Ssighborggg – “Late Pedal, Blade Petal” (Single)
A literal palindrome of sound composed by Ssighborggg, aka the administrator of one of Facebook’s largest math rock groups, Ssighborggg’s Math Rock Memes. And hey, we might be more math than grammar around here, but damn if we aren’t subliminally soothed by these smooth and silky sounds.
Statue in Marble – Waking (EP)
Is it just us or is Arizona getting a lot of spotlight in this article? No matter, we often wonder what’s going on out there anyway. This EP is a young shred dream straight out of the classic CHON playbook, but there are some truly juicy solos and drum sections here that have us really excited for whatever they’re up to next.
Muscle Beach Petting Zoo – “Zoanoid” (Single)
We couldn’t help but slip the penultimate single from Muscle Beach Petting Zoo in there – one, because we’re selfish pricks at the end of the day, and two, we genuinely think you’re going to like it. For fans of weird riffs, obscure animes, and the feeling of not being able to tell your tequila from your sake, but knowing you’re about to get sick from both.
Sun Machine – I Hate it Too (LP)
Thumbs Up Records presents this Milwaukee emo act, and we’re glad they’ve got some support, because they’ve got a great sound.
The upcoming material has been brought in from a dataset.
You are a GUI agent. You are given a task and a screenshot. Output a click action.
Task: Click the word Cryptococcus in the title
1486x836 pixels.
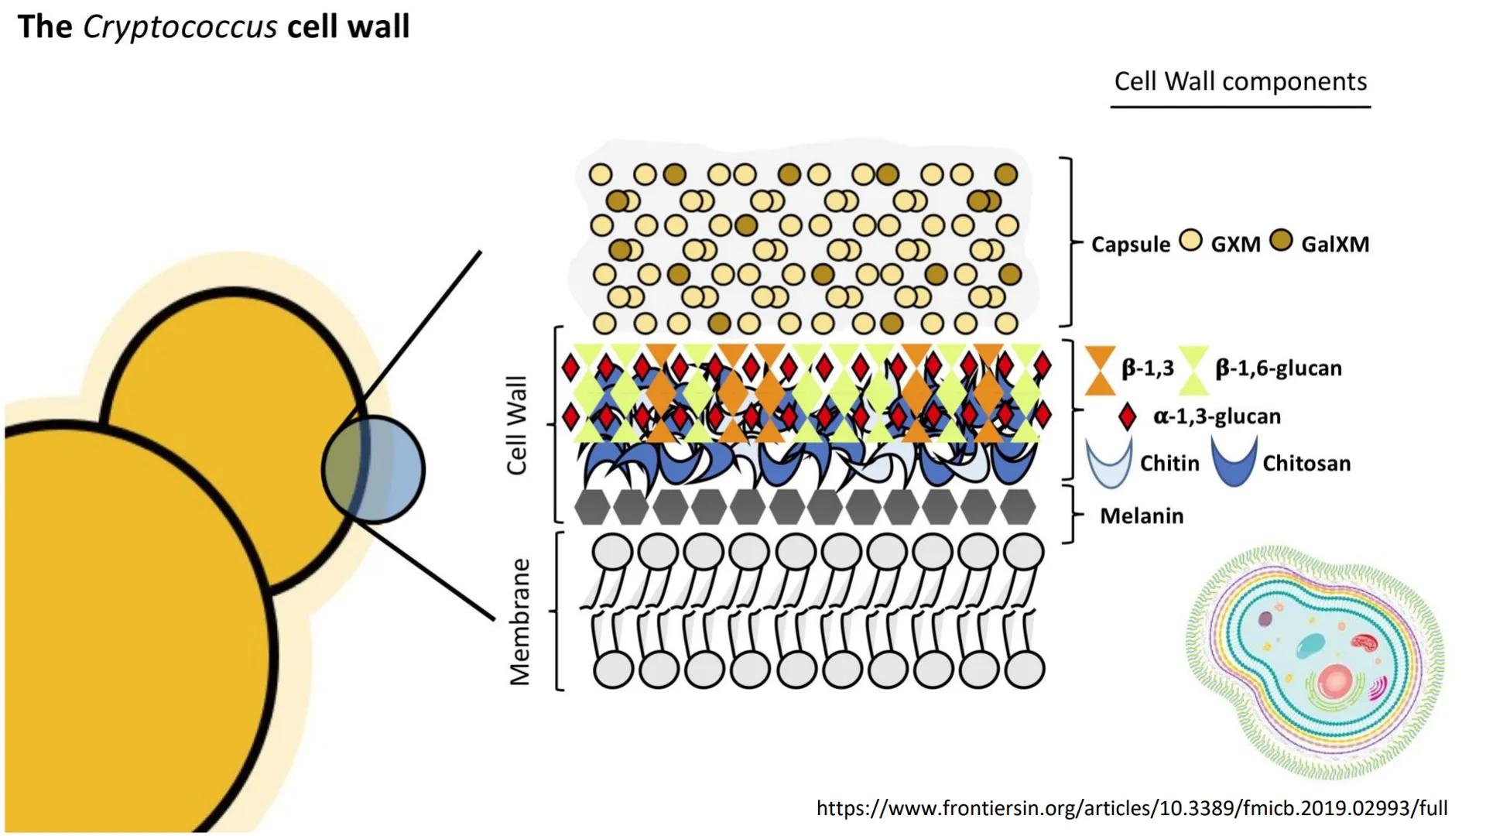click(x=180, y=27)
It’s clearly influenced by the classics, but they way slip into discordant passages and deliver such distinct vocals have us thinking they might end up a household name. Who knows, right? Better catch ‘em while you can.
Sincerely – Special Feeling (LP)
Gutsy guitar and bass tones abound on this frolicking math banger, and you’re almost bound to check it out whether you believe or or not after looking at that cover art. That’s about how listening to Special Feeling feels – a rainbow punching you through the guts, refracting in a heart shaped prism. You’re welcome.
Brian Tafazoli – No God in Charlottesville (LP)
From what we can tell here, Brian closes things out here with a one man band extravaganza, and damn is it a good one. With piercing lyrics, big ol’ drums, fantastic production, and vaguely psychedelic swan-core leanings that have us thinking of the experimental days of Silverstein and I Am the Ocean, it’s also a good example of why Bandcamp should work in favor of the artist.
This guy, these guys and gals and thems… all the people we’ve mentioned above, every single one of them, have put a lot of work into this – solely streaming it is probably not going to help them anything else any time soon. So buy a record and a shirt while you can, yeah? We are exhausted and realize that it’s actually Wednesday now. Forget it. We’ll keep ya posted – we love you, and thank you for reading.